Australian innovator Strategic Elements has secured a second round of production for Nanocube Memory Ink after producing the largest batch of its kind for industrial use.
Operating under the federal government’s Pooled Development Fund (PDF), the company is working with nanomaterial scientists for the manufacturing division at the Commonwealth Scientific and Industrial Research Organisation (CSIRO).
After confirming the production of a large-scale batch – 400 times the volume of previous batches – CSIRO has agreed to continue development on the project.
Nanocube Memory Ink was invented at the University of New South Wales (UNSW) by a team led by Professor Sean Li from the school of Materials Science and Engineering.
The versatile ink contains billions of nanoscale cerium oxide cubes that can be printed or coated onto both silicon and non-silicon surfaces such as glass or plastic.
The commercial goal is to bring memory and sensing to devices and surfaces with different shapes and new flexible forms that are not currently possible with rigid silicon-based technologies.
Previously, the volume of ink produced in batches at UNSW was made for prototype production. Subsequently, Strategic Elements approached CSIRO to develop a methodof creating batches of the nanocube ink on a much larger scale.
Due to recent results, a new program with the VTT Technical Research Centre, in Finland, will analyse and optimise memory ink film thickness and device operation and performance.
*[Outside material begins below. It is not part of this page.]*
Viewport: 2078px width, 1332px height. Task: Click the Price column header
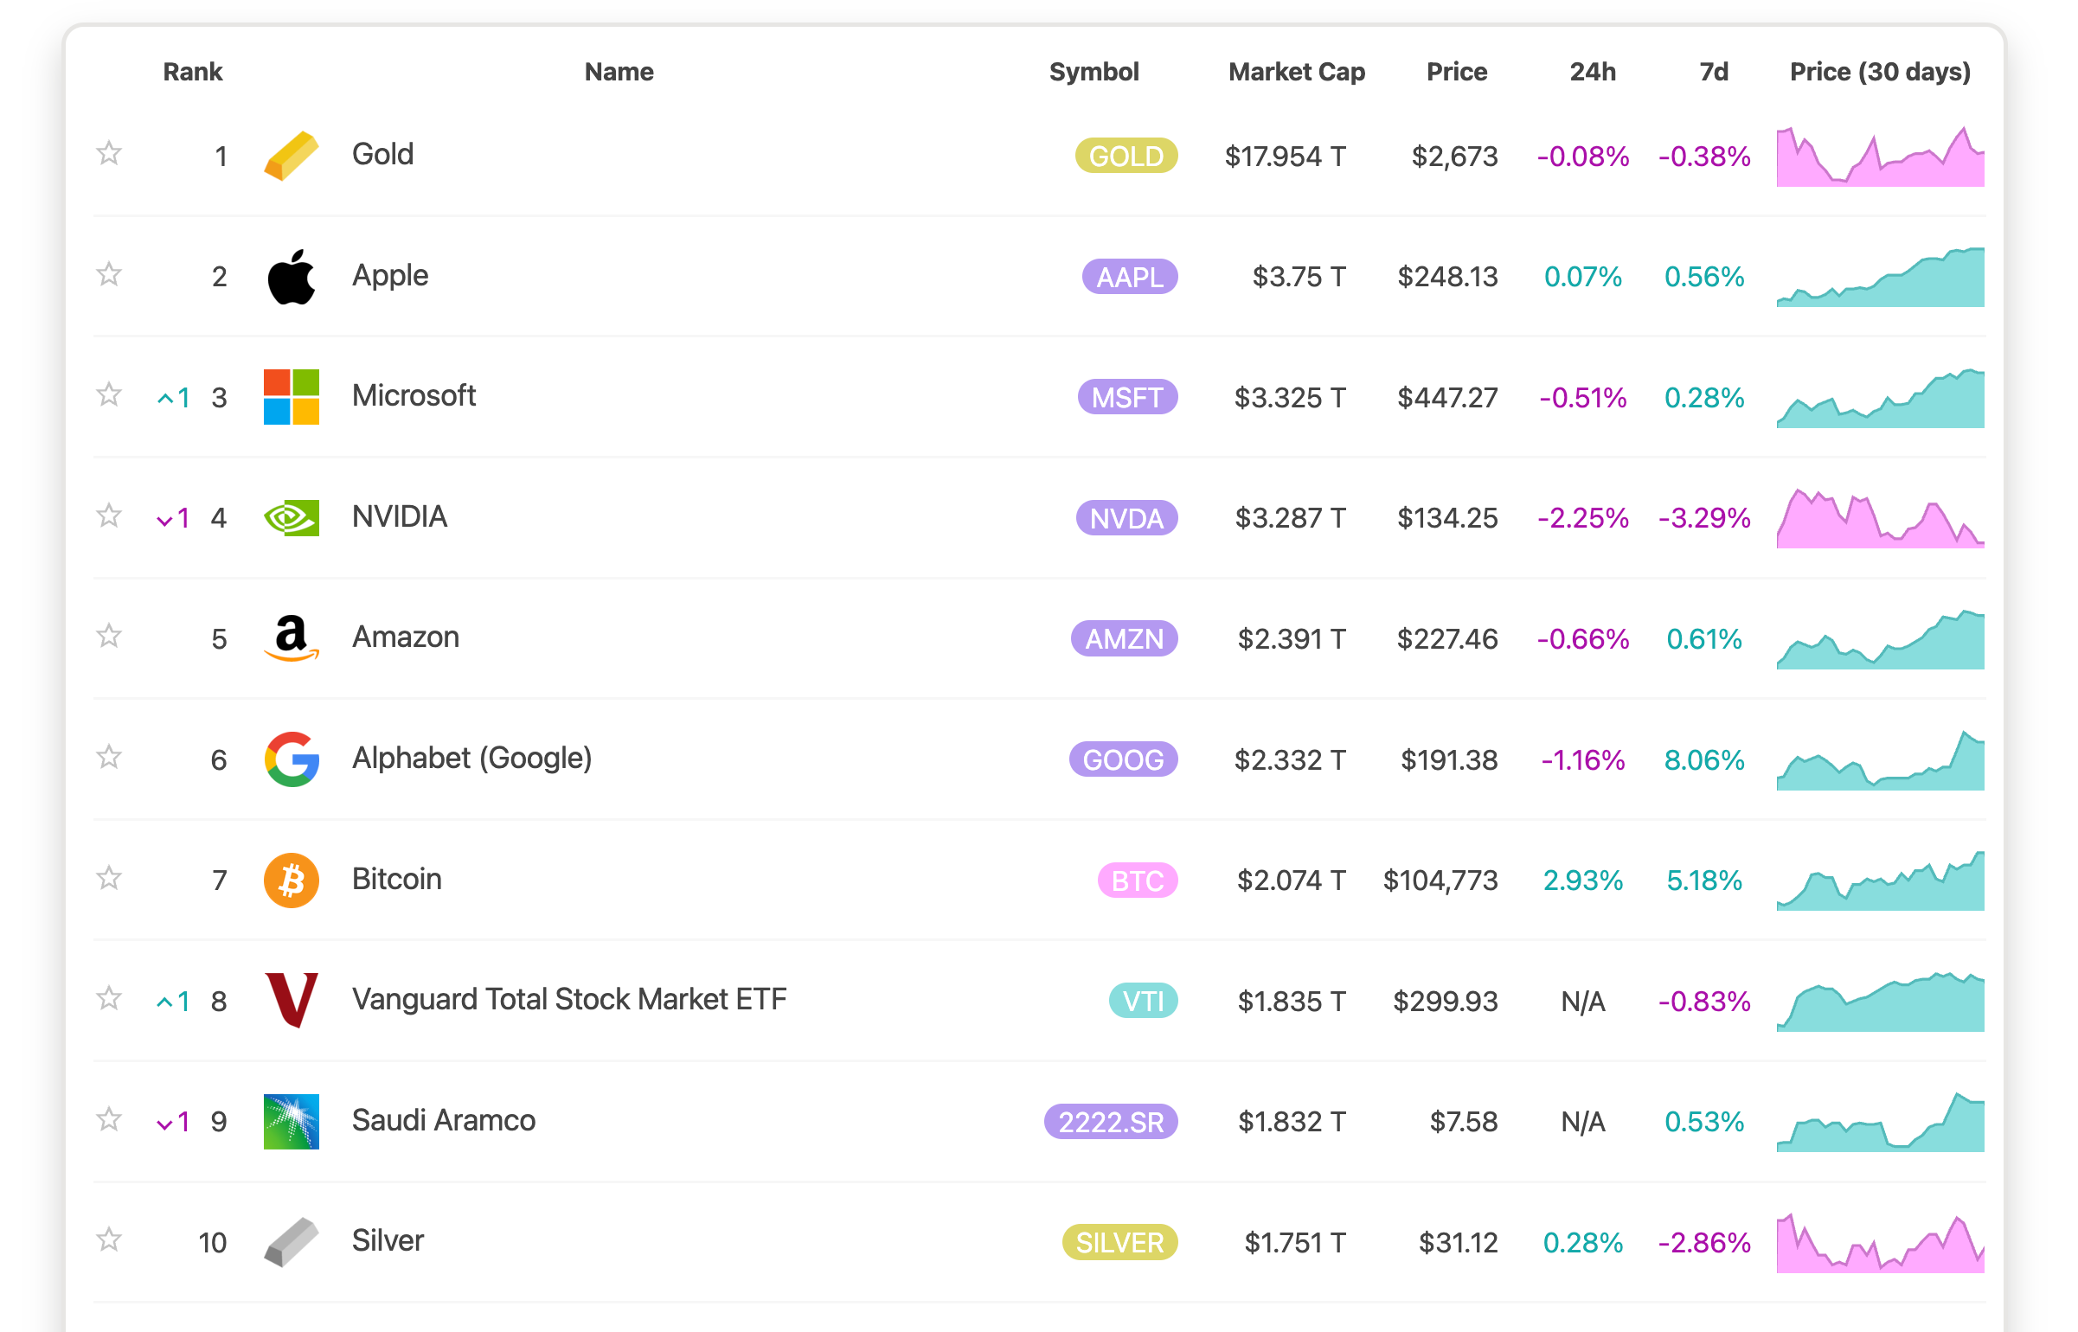[1457, 72]
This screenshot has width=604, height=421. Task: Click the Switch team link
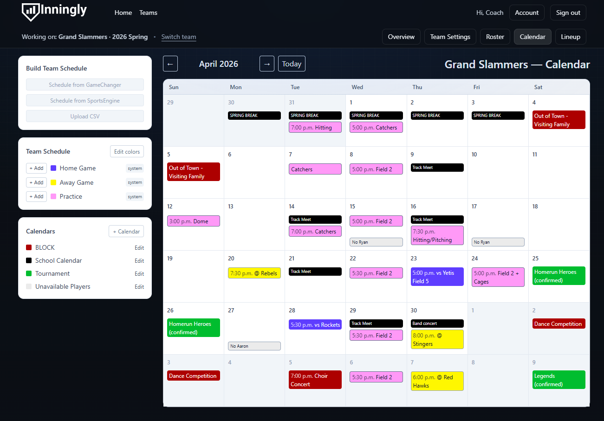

In addition, the VTT team will test standard industry electrode architecture and configurations, while Li at UNSW has recently acquired advanced printing and slot die coating equipment.
“We are very pleased with the outcome of the first stage of work with CSIRO,” said Strategic Elements managing director Charles Murphy.
“The company is very fortunate to be working with world-class organisations such as CSIRO, VTT and UNSW and we will continue to build on these results in the next stage of work.”